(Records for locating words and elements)
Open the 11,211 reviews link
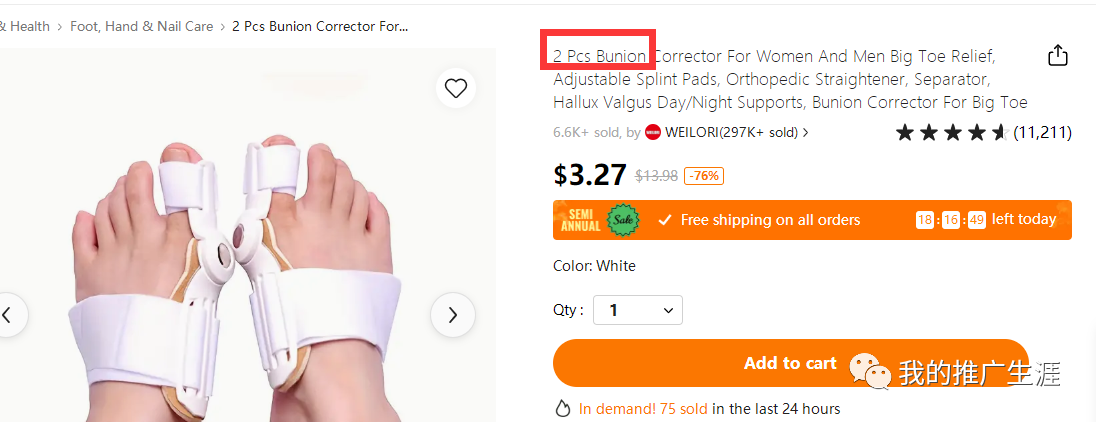This screenshot has height=422, width=1096. [1042, 132]
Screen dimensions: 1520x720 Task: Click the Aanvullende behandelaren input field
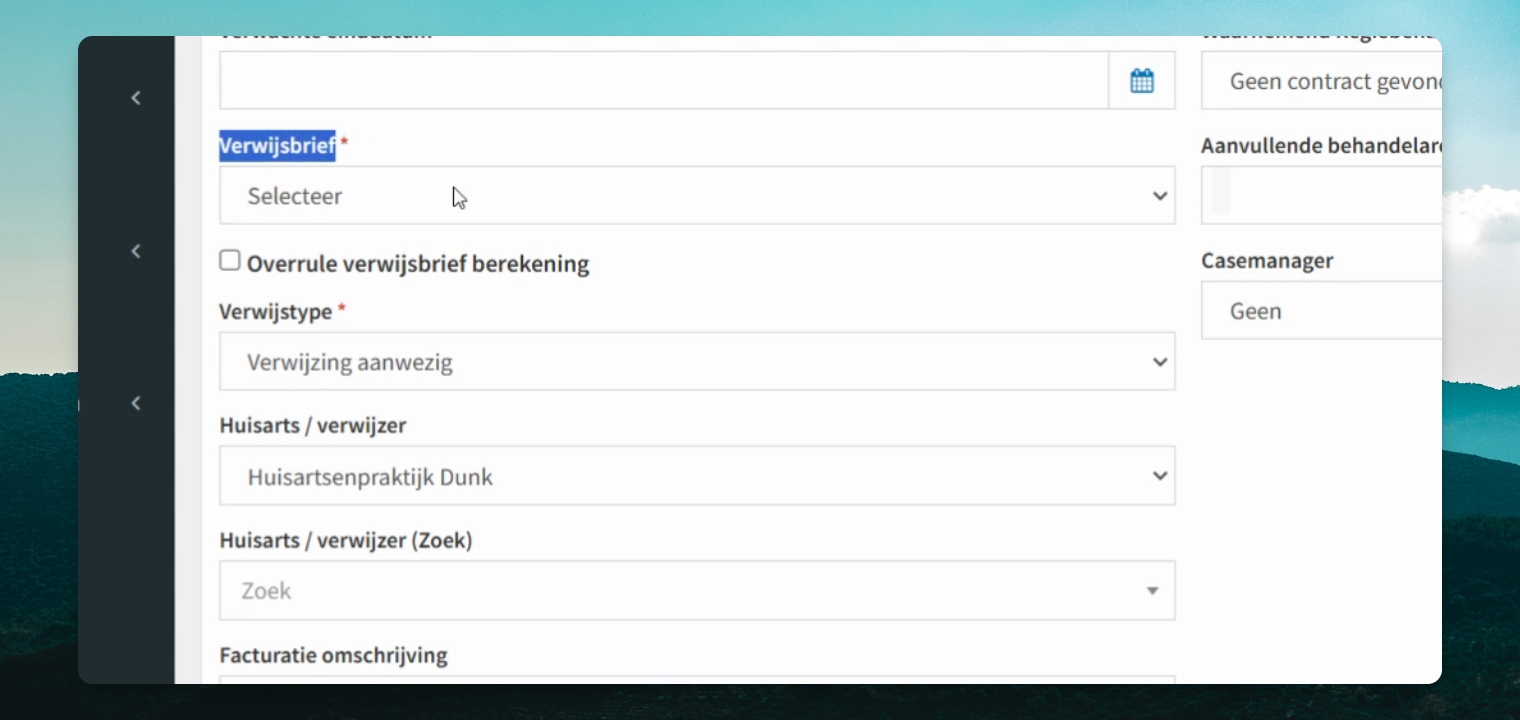[1321, 195]
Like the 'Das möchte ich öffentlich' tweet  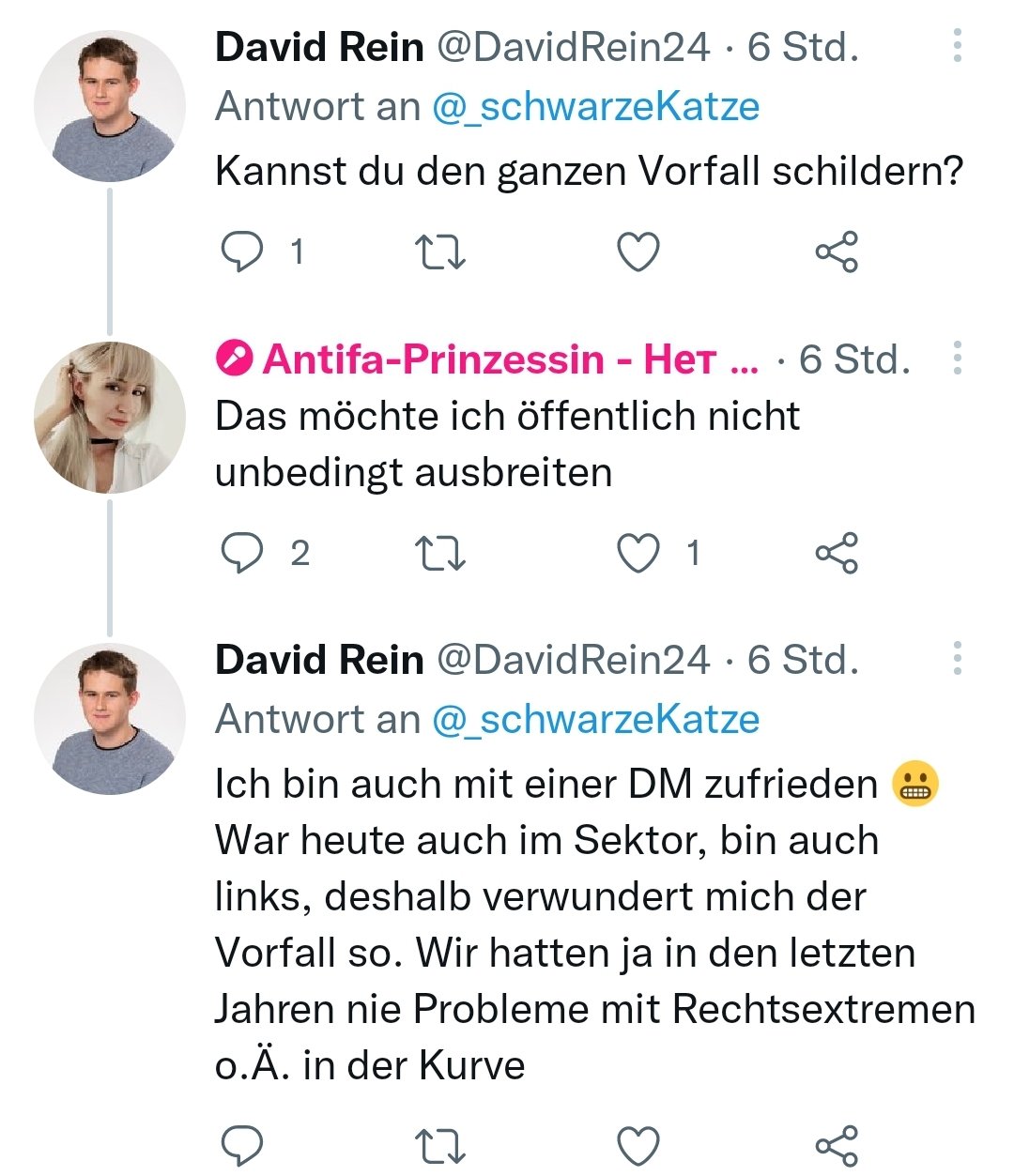coord(638,553)

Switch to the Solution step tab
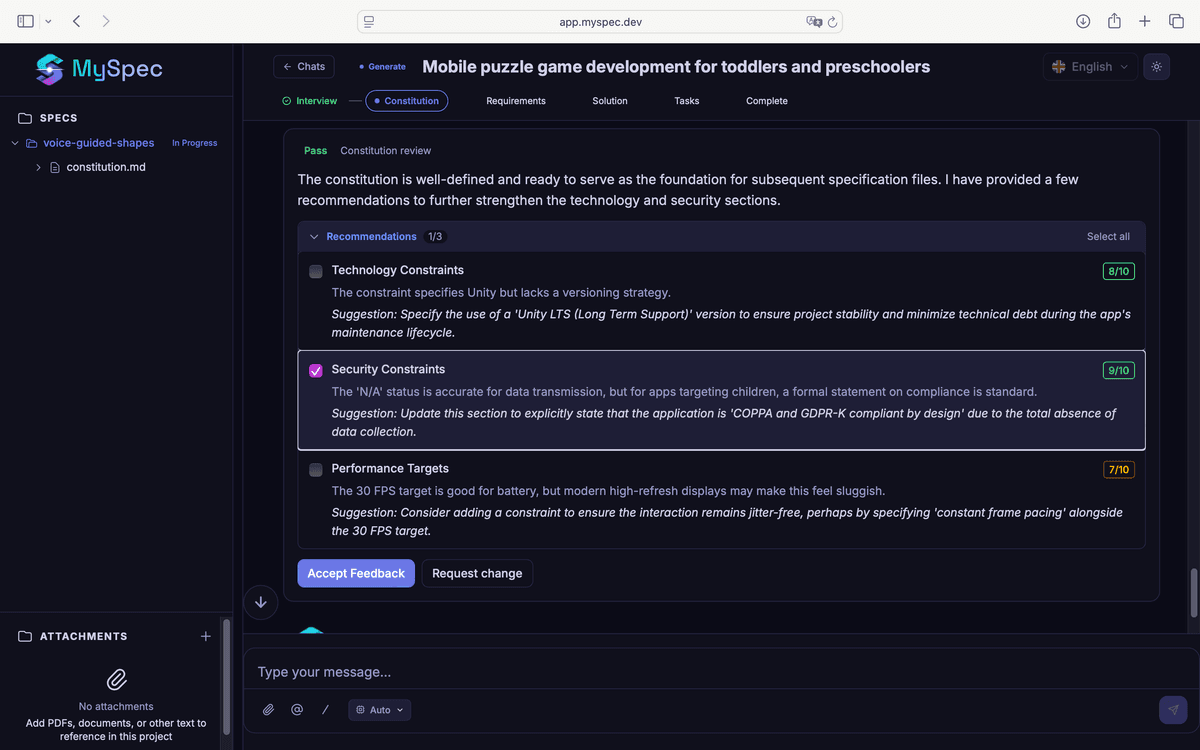pyautogui.click(x=610, y=101)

▶ **Stated problem**
Collect each line of the material above that contains the string "Aanvullende", and reproduce those lines in full.

▶ **Solution to this task**
Screen dimensions: 1520x720 Task: Click the Aanvullende behandelaren input field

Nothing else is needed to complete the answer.